We use the corrected data to examine basic trends. Subjects achieved their maximum scores for a large fraction of runs under all visibility conditions. There was no statistically significant difference in scores for tests from 100 to 5000 lux. Furthermore, illumination level was less important to performance than the other variables studied: subject, practice, and check set (legibility and contrast). The RQQ #6 recommended illumination levels for such tasks range from 200 to 750 lux, indicating that recommended levels may overstate the need for illumination.
There was a distinct practice effect, and this effect is correlated to visibility. The practice effect was largest where there was least visibility. The same set of checks was used in each run. It is not clear how much of the practice effect is due to this experimental artifact and how much can be generalized. The long-term magnitude of the visibility performance trend is rendered extremely uncertain by uncertainty over the source of the practice effect. There is no question that there is at least a short-term visibility performance trend.
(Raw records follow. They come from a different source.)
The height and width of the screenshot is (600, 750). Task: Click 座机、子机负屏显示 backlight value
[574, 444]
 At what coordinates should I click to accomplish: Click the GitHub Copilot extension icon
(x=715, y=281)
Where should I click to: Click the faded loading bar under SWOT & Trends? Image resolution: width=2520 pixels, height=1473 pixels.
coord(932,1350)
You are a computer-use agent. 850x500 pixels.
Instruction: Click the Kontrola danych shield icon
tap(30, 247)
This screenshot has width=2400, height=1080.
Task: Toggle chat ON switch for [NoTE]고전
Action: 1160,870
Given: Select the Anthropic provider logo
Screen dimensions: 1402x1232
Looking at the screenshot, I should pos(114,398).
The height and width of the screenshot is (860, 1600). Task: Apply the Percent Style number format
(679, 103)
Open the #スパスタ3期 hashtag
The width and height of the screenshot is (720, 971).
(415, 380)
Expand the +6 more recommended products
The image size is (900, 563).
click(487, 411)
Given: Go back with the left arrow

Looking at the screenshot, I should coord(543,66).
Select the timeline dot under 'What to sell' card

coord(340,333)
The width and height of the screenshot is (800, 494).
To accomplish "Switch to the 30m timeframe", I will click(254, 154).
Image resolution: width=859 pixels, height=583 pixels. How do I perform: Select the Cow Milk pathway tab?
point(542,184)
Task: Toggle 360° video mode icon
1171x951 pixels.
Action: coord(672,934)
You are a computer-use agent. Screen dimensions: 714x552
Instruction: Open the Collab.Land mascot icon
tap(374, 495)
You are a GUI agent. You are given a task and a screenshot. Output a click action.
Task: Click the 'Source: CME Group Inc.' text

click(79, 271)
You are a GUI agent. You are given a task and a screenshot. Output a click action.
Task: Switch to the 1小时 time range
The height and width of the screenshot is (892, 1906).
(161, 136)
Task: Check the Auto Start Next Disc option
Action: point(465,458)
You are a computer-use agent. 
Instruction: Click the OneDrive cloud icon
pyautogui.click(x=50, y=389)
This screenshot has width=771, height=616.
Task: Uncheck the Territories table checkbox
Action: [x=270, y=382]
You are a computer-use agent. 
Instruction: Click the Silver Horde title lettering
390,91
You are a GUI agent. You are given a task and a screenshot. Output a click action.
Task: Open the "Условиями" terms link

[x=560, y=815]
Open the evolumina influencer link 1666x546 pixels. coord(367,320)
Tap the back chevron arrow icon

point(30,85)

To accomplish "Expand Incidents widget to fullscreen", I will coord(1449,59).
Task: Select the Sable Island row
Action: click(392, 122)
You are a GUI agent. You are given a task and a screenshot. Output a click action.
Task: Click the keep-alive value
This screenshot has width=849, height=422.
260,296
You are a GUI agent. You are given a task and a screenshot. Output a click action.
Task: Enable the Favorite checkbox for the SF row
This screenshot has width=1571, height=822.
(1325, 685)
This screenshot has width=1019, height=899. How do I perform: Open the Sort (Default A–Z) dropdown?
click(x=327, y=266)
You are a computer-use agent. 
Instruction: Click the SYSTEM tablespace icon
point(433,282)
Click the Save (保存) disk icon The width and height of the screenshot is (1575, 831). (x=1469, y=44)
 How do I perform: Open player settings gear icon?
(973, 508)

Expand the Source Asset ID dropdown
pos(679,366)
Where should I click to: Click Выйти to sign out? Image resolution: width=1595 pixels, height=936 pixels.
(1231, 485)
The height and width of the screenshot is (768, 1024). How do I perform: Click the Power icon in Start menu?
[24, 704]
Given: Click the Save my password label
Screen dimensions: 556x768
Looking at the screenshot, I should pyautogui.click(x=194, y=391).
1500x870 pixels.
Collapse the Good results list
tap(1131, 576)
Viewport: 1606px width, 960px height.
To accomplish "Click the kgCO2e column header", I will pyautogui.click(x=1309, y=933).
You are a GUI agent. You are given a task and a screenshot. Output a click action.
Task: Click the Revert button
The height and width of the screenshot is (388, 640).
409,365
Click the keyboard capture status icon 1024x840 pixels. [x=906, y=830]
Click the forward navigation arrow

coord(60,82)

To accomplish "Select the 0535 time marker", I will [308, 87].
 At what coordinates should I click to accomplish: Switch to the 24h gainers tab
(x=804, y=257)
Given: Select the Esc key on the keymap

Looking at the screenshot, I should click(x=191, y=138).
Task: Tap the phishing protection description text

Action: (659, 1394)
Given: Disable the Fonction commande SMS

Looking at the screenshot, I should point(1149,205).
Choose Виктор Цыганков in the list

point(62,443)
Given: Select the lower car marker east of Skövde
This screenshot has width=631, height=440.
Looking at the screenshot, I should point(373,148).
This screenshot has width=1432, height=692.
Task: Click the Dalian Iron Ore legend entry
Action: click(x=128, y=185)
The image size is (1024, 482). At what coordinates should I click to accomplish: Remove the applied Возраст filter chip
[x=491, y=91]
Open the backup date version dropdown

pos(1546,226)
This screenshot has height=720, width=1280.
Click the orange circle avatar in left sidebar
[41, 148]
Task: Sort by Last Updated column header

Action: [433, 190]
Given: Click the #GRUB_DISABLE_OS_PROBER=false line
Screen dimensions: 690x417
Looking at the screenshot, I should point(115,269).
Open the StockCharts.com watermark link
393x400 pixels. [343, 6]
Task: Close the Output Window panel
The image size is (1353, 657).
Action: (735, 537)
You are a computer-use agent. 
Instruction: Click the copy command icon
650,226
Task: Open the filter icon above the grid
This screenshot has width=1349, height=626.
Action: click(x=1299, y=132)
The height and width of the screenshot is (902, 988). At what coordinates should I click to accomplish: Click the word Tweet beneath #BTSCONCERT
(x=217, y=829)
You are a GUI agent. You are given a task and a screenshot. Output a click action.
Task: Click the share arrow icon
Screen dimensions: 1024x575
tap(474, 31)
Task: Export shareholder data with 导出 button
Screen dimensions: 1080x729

The CIE regression is re-examined to see how efficient is its empirical description of the visibility/performance relationship. This analysis tests the hypothesis that even though the CIE model may not be theoretically correct, it may still be a good approximation. The four-point fit used in CIE 19/2 had only one degree of freedom and would be rejected if it was linear. Using less, or unaveraged data, we found that although the CIE fits explain a statistically significant amount of variance, they were less efficient than a simple ln(VL) fit.
It has been suggested that since VL is based on threshold contrasts, it is not an appropriate measure for supra-threshold real-world tasks. We performed a rank-order test of an alternative visibility measure, conspicuity, against performance, but found no correlation. As a hypothesis we suggest that visual performance is inherently bounded by threshold visibilities. There are several mechanisms that would lower nominally supra-threshold visibilities towards threshold levels in a visual performance experiment. The mechanisms are sufficiently different that there should be no unique visibility/performance relationship. Instead we argue that the relationship will depend on the type of the experiment (and hence the mechanism) and the details of the scoring function.